Performance of signed vs unsigned types

M

Michael Press

Ike Naar said:
[...] However, that leaves me with
no idea why you thought it would work. Would you care to explain what
assumptions you were making about the results of signed integer overflow
when you wrote that code?

It did work, on the machines where I tested it, and it worked precisely
because x+step did produce a negative value.

Perhaps he's hinting at saturating arithmetic.

No, I never was.
 
K

Keith Thompson

Michael Press said:
And sometimes not. Offer a compiler flag that
makes arithmetic on integer types closed.

It would be perfectly reasonable for a compiler to offer such a flag.

The point is that a conforming compiler needn't do so, and even
if it does, it can still be a conforming compiler when that flag
is disabled.

A program that depends on integer types being closed under various
arithmetic operations *can* work correctly, if it's running under an
implementation that satisfies that dependency, whether by default or
in whatever configuration you choose to use. But it can't be 100%
portable, because not all implementations are required implement
closed arithmetic.

If you want most compilers to implement closed arithmetic, then
you already have your wish.

If you want the standard to require all compilers to do so, then
I don't think that's going to happen; trapping on overflow is too
useful (at least in some contexts) for the standard to forbid it.
(And the standard, at least currently, has nothing to say about
compiler flags; as far as the standard is concerned, for example,
"gcc -unsigned-char" and "gcc -fsigned-char" are two distinct
implementations.)
 
L

lawrence.jones

Michael Press said:
People writing safety-critical code do not
range check arguments, and examine return values?

Of course they do, but that isn't sufficient to prevent overflow.
 
B

Ben Bacarisse

Michael Press said:
Why not offer a compiler flag that guarantees
arithmetic is closed on integer types?
We're not talking bus errors or segmentation faults
where execution cannot be made to continue.

Yes, indeed, why not? I am not sure what you point is. I agree that
many implementations will want to provide programmers with "the
expected" overflow behaviour, but they don't have to.
 
K

Keith Thompson

Of course they do, but that isn't sufficient to prevent overflow.

Well, carefully range-checking each operand of each arithmetic operator
(assuming that "arguments" includes operands) should be sufficient to
prevent overflow. But it's hardly practical if the compiler doesn't
generate the checking code for you.

int x = rand();
int y = rand();
/* checking here */
int z = x * y;

Checking whether x * y will overflow without actually performing
the multiplication is certainly possible, but (a) it's tedious, and
(b) the check is likely to be more expensive than the multiplication.
 
J

James Kuyper

I do not see why overflow is any kind of impediment.
Whatever is in the register is what you get.
Physical machines that can trap on overflow do not
have to trap on overflow.

I'm familiar with the details of only a few platforms at that level,
none of which have that feature, so I cannot claim to know anything very
specific about what it would take to make a conforming implementation on
such a platform.

However, I believe that such platforms generally have to either be told
explicitly not to trap, or a handler must be set up for to intercept the
trap. If the platform has a good reason to make trapping the default, a
compiler would generally want to restore that default reasonably
quickly, so the code would have lots of "trap off", "trap on" command pairs.

In any event, that was not really the kind of thing I had in mind. What
I was thinking about was more subtle.

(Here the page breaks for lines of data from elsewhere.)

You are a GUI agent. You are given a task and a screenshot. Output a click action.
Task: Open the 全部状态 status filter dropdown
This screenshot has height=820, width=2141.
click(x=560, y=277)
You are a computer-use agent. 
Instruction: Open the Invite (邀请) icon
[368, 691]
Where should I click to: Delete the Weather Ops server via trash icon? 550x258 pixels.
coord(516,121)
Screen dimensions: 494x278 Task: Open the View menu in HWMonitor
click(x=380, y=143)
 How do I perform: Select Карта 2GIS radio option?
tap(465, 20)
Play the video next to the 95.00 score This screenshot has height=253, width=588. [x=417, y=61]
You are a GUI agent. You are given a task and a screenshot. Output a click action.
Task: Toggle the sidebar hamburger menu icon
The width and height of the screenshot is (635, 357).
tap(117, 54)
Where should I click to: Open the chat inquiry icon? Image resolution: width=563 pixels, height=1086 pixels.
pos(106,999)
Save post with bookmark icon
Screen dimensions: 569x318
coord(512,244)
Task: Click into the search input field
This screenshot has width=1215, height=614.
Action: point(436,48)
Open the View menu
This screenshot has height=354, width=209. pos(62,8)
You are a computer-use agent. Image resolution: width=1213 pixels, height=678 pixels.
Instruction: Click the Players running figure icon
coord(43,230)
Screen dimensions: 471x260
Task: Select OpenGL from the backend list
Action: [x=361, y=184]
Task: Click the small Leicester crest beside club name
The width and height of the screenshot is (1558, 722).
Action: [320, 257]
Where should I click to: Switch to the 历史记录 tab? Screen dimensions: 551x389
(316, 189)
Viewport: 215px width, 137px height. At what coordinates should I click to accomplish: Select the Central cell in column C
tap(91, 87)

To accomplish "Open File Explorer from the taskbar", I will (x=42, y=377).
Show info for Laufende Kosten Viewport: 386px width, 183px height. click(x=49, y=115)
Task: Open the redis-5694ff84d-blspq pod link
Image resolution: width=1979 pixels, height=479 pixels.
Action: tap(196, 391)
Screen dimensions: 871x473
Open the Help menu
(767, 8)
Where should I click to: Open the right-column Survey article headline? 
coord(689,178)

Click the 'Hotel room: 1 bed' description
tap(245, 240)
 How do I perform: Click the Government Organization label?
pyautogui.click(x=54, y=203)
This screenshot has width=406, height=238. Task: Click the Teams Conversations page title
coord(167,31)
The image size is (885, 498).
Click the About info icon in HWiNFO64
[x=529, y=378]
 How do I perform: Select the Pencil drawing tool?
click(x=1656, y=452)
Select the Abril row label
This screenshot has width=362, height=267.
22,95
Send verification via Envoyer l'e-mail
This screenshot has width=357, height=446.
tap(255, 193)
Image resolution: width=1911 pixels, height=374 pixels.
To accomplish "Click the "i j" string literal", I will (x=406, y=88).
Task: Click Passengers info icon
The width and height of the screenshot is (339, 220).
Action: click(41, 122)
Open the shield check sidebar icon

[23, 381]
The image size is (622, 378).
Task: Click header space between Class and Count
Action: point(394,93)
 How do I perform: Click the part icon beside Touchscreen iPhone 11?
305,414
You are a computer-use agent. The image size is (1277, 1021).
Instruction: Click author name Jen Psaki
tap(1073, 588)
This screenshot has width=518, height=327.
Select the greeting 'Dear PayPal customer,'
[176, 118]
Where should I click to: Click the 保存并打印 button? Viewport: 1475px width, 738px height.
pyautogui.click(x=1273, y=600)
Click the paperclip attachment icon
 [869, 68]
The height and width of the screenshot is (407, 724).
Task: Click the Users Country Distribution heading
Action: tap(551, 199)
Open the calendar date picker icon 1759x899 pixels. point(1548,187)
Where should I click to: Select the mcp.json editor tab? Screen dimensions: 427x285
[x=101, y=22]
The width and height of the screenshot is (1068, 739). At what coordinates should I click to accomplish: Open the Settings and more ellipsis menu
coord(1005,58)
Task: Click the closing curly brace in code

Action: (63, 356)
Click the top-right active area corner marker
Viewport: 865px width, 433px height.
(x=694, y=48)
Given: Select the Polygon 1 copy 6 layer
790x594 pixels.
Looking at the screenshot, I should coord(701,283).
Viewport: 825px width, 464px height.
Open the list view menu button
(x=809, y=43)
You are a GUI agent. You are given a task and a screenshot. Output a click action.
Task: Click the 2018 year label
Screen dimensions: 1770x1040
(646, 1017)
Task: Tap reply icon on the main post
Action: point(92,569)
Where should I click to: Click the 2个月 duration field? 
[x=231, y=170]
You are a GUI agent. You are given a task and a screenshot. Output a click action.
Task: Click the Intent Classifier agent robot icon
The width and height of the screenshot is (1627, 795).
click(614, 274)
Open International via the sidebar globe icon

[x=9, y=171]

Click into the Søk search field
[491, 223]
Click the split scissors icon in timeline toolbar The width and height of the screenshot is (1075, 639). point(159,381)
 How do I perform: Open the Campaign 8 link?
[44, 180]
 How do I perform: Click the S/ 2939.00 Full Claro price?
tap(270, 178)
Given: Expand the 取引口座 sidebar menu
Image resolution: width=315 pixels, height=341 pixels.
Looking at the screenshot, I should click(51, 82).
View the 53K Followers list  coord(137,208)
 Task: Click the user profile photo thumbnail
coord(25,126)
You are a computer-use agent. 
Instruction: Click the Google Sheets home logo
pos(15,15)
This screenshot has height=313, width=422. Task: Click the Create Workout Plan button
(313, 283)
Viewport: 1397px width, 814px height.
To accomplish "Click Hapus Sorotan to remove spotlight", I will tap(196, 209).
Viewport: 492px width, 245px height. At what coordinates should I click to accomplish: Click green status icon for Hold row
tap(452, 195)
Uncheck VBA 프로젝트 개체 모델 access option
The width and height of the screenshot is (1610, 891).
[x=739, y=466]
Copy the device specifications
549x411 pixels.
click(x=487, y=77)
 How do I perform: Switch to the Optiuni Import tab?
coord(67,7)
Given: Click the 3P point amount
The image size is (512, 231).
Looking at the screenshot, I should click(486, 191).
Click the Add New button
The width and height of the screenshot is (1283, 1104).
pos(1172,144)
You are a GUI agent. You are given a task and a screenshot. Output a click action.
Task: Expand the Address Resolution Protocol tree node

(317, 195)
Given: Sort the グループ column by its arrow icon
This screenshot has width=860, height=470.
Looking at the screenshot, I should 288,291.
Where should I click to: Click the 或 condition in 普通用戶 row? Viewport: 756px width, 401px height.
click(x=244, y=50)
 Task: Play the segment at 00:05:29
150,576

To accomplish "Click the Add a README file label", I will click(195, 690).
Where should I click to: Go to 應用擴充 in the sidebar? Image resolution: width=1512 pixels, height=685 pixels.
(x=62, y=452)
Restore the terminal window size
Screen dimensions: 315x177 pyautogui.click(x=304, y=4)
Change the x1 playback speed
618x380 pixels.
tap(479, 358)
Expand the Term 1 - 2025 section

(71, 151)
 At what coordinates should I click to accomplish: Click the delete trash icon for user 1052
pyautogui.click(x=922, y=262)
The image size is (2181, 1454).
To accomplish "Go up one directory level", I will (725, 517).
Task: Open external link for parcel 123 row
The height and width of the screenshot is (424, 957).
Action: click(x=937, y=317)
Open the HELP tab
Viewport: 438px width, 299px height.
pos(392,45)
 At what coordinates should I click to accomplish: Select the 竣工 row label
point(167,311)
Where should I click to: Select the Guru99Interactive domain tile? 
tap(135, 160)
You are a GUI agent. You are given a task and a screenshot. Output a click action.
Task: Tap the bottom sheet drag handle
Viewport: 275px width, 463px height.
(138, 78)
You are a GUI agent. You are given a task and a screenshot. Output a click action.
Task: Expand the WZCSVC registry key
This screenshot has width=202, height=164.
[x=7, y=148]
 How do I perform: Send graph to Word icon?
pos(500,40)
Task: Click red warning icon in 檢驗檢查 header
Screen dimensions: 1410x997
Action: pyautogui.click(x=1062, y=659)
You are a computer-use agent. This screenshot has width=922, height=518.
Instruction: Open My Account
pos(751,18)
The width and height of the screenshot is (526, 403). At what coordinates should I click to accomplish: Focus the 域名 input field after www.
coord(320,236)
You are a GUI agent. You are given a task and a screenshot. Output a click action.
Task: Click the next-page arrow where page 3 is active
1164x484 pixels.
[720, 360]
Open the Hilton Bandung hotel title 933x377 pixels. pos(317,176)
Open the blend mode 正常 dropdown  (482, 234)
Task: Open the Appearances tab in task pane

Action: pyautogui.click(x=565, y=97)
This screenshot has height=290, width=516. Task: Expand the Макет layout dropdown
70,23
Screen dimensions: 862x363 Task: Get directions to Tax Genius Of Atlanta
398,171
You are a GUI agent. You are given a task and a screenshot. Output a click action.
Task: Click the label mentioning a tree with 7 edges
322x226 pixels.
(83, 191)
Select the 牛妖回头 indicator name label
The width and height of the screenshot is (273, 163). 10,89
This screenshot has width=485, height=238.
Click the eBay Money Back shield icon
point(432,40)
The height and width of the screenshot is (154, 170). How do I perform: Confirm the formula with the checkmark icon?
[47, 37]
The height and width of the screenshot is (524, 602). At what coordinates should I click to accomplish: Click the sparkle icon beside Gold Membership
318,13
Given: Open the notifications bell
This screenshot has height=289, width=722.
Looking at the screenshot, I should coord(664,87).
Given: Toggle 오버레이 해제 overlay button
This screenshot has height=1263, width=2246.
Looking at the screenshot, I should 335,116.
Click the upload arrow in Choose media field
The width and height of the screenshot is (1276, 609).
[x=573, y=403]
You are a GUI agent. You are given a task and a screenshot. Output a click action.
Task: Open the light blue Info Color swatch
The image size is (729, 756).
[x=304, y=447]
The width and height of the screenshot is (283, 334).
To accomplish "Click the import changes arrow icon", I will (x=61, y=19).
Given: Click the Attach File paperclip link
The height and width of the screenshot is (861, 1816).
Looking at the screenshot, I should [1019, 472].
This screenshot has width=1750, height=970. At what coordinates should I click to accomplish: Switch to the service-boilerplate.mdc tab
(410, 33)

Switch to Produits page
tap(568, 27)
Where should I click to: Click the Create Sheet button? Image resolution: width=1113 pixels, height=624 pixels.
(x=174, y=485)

Consider the following code, on an
implementation where INT_MAX == 32767, and INT_MIN == -32768:

int func(int a)
{
if(a < 300)
{
printf("a is small:%d\n", a);
}
return 200*a;
}

Because integer overflow has undefined behavior, and the value of 'a'
does not change anywhere between the if() statement and the return
statement, an implementation is permitted to build into it's translation
of this code the assumption that 200*a will NOT produce overflow. This
implies that -164 < a && a < 164. Therefore, the initial if() is
redundant, and can be optimized away. In other words, a fully conforming
implementation is permitted to optimize this code into the equivalent of:

int func(int a)
{
printf("a is small:%d\n", a);
return 200*a;
}

As a result, it's perfectly feasible for this code to be translated into
a program which prints out:

a is small:21000

This is not just a hypothetical possibility. Problems caused by real
defective code that triggered a similar fully conforming optimization by
a real and widely used compiler have been a topic for discussion in this
very forum within the past year or two. I think it involved
dereferencing a null pointer rather than integer overflow, but the basic
principle was the same. I can't remember enough of the context to
provide a proper citation - does anyone else recognize what I'm
referring to?
 
M

Michael Press

Keith Thompson said:
It would be perfectly reasonable for a compiler to offer such a flag.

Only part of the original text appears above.